### Work instruction
Please output each line of the data exactly as it appears.

+++

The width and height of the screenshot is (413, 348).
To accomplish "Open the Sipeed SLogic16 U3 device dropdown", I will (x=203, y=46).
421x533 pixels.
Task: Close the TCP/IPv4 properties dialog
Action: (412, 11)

+++

### Response
The width and height of the screenshot is (413, 348).
To accomplish "Open the Sipeed SLogic16 U3 device dropdown", I will (x=203, y=46).
421x533 pixels.
Task: Close the TCP/IPv4 properties dialog
Action: (412, 11)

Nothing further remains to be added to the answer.